La Banque d’investissement et de développement (BIDC), bras financier de la Communauté économique des États de l’Afrique de l’Ouest (CEDEAO), a levé le voile ce lundi 3 août sur les Perspectives de développement de l’Afrique occidentale (PDAO) 2026 qu’elle publie pour éclairer les décideurs en Afrique de l’ouest.
Les PDAO 2026 placées sous le thème central : «Turbulences lointaines, chocs familiers», représentent une analyse grosso modo des progrès de la région ouest-africaine et ses vulnérabilités.
«Avec une croissance de 4,8% et une inflation en recul, la sous-région a connu globalement en 2025 des performances macroéconomiques encourageantes», se félicite George Agyekum Donkor, président de la BIDC basée à Lomé (Togo).
«Malgré une croissance forte, une inflation en baisse et une stabilité accrue en 2025, la prospérité durable exige résilience et intégration régionale», recommande vivement le bras financier de la CEDEAO.
La Stratégie GRO (2026–2030) est actuellement la feuille de route de la BIDC pour une Afrique de l’Ouest plus dynamique et résiliente.

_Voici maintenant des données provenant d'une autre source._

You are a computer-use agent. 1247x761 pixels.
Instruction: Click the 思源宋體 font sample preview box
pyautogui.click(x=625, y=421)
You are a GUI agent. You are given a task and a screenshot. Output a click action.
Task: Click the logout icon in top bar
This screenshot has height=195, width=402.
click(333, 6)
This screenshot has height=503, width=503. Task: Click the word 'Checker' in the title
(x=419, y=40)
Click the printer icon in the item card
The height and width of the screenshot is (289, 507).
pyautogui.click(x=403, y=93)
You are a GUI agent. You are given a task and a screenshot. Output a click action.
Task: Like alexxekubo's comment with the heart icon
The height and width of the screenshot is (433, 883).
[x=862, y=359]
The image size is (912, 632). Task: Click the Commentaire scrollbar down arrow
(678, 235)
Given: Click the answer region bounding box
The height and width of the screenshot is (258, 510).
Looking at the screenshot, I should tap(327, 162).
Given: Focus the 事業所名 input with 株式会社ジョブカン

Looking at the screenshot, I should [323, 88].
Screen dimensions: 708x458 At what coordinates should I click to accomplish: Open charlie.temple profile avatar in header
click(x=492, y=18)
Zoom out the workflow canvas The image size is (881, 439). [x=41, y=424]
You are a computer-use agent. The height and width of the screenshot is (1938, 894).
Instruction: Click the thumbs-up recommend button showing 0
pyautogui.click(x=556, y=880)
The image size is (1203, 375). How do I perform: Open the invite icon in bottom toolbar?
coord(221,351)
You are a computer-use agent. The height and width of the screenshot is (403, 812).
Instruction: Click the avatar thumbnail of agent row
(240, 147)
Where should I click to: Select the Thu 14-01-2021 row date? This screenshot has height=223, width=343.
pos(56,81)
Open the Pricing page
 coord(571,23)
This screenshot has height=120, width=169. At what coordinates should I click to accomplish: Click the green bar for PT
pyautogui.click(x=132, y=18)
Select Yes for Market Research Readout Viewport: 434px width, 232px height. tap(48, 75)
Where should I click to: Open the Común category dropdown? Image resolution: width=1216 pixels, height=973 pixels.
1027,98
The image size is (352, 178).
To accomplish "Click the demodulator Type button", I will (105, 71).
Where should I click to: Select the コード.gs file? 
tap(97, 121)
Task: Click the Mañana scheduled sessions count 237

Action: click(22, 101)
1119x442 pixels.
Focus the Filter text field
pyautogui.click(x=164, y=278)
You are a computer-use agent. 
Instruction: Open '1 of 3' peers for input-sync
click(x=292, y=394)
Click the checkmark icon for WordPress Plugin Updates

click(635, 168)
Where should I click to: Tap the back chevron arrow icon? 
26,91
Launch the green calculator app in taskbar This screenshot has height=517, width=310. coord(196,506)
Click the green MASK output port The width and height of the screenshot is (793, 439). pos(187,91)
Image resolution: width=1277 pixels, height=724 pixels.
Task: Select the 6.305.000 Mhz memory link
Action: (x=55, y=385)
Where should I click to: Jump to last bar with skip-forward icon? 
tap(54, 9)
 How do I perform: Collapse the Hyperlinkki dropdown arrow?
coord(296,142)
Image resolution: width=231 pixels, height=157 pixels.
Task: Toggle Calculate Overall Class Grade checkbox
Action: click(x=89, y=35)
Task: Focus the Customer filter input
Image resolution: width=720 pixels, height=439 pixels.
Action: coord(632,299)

Elle vise l’automatisation de «30% des processus de prêt et une croissance de 72% de son portefeuille de financement, grâce à des investissements porteurs d’une croissance durable et inclusive», explique la direction de cette Banque régionale de développement.
La sous-région ouest-africaine compte près de 400 millions d’âmes, dont plus de 210 millions d’habitants que compte à lui-seul le Nigeria.